Sources: Fandago; Wikipedia; Cinefest 35 Notes by David Shepard
Introduction by Caren Feldman
Ah, journalism. Remember that? Back Page, a cheap programmer with a great protagonist, is a paean to helping the public out of a jam while still looking out for numero uno.
This is all masterminded by Jerry (Shannon), a woman journalism who spends most of her career walking into rooms and watching men’s eyes bug out when they realize ‘Jerry’ is short for Geraldine. Jerry’s just landed her first big scoop at a big city newspaper– a love nest suicide where noted grocer chain magnate John Smith was apparently egging his lover on to kill herself when she began to displease him– until the story itself is killed by a sensitive editor.
Jerry is fired, but won’t take a husband to make up for it, as she’s determined to make her own way in the world. Her reporter boyfriend, Brice (Hopton), suggests she try out an editor position in a small town and then work her way back up to the city. She heads to a tiny town named Apex, where the biggest news is just how deep the dust has gotten on the office desks.
There is one point of interest, though, and that’s an oil well on the town outskirts that has drawn in a lot of local’s money at the behest of banker Blake (Edwin Maxwell). Blake, being a banker in the early 1930s, is the villain of the piece, and also Brice’s uncle, making things a little complicated.
Into this steps Jerry, who bowls past everyone’s dropped jaws (a girl reporter?!) and dismantles all of her opponents with ease, as each man demonstrates a cocky overconfidence or cruelty based solely on aggressive arrogance. Jerry is more clever than the town of Apex combined. Early on she manages to offend the paper’s biggest advertiser, dopey old money grocer Nate (David Callas), and within a few minutes of applied psychology has quadrupled his ad runs.
When Blake tries to buy out all the townspeople by pretending the well was a failure, Jerry dismantles his ploy and saves the day.

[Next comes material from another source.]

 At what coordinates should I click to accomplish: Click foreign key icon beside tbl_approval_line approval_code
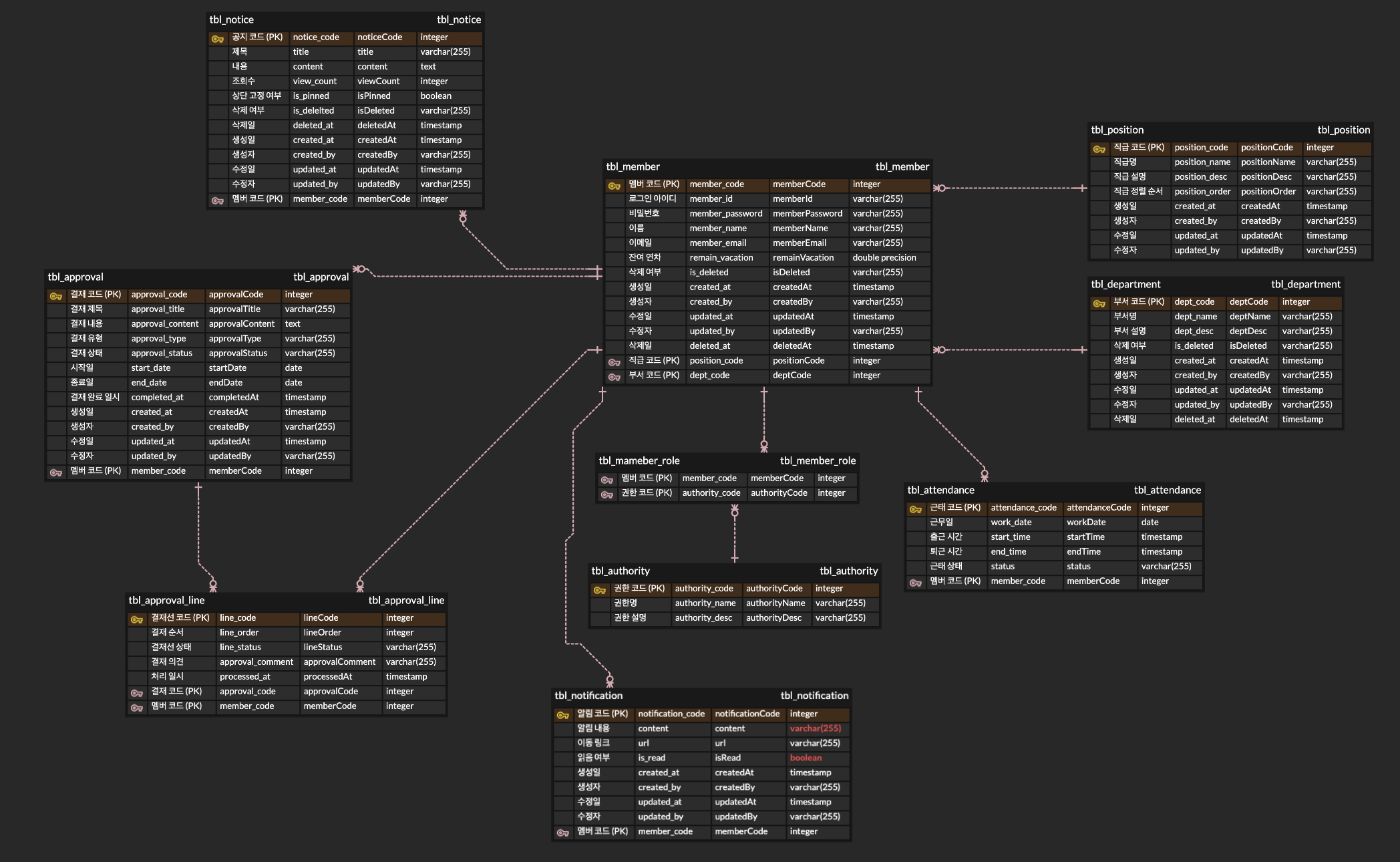point(136,693)
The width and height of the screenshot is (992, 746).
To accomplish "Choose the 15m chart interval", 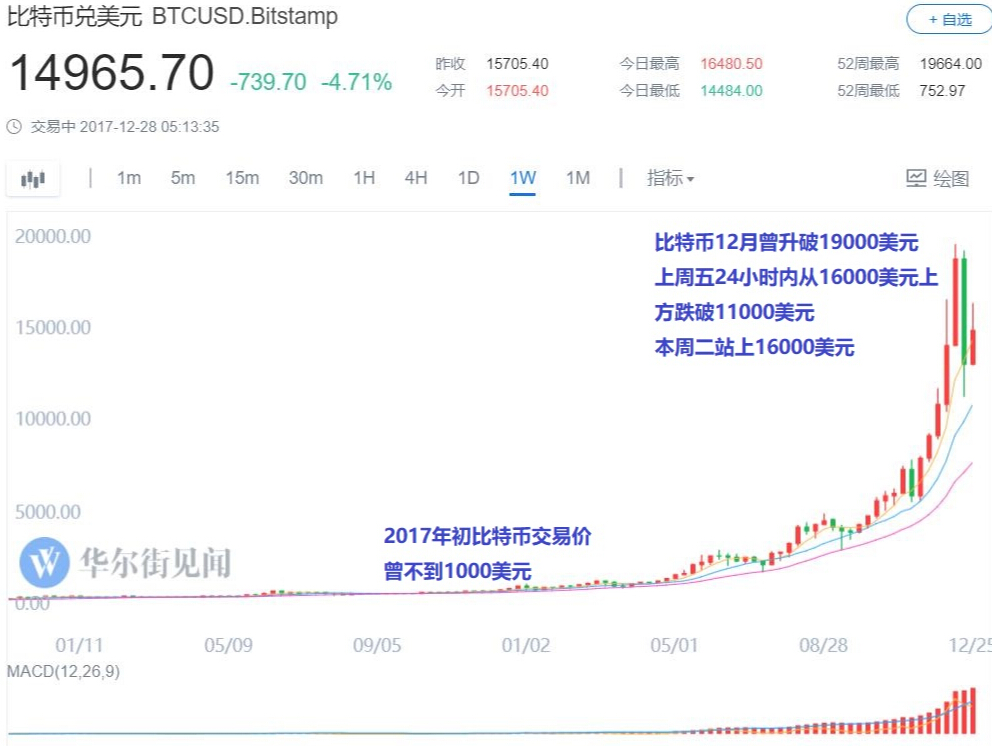I will [242, 179].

But other problems surface when she learns that Blake owns the newspaper, and he’s about to remake the newly-rich town to his own ends.
Russell Hopton would surely be on few people’s list of romantic leads– he’s pretty much Ned Sparks at 1.5 speed– but he’s good in an innocent way. Sterling Holloway has some dopey laugh lines, but is pleasant enough. I really enjoyed Claude Gillingwater’s Webster, the old newspaper owner who warms up to Jerry almost instantly and returns to life from a moribund state. He’s sweet for his type.

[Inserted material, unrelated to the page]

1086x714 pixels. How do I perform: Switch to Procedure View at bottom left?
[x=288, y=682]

But the real star of the show is Peggy Shannon, one of the rare actresses of this time given a script where the woman character is allowed to completely dominate everyone and everything. You can tell the low budget is hurting her performance to an extent– sometimes and the others are merely acting at each other than with– but then you can also see the joy dancing in her eyes as her ambition begins its quick ascent.
Back Page looks good on what was obviously a limited budget. Though a lot of the same sets are reused with rearranged furniture and the flubbed lines become noticeable, the production has a fairly witty and fun script. It also benefits from a large assortment of extras, who buzz about to cover up the plain walls of the flats.
Star Peggy Shannon would be dead less than a decade later due to alcoholism, though she’d have plenty of small parts between then and here. Between this and Deluge, it’s apparent she had some measure of talent, something that worked even if it never shone. But you can see it, and it’s worth seeing.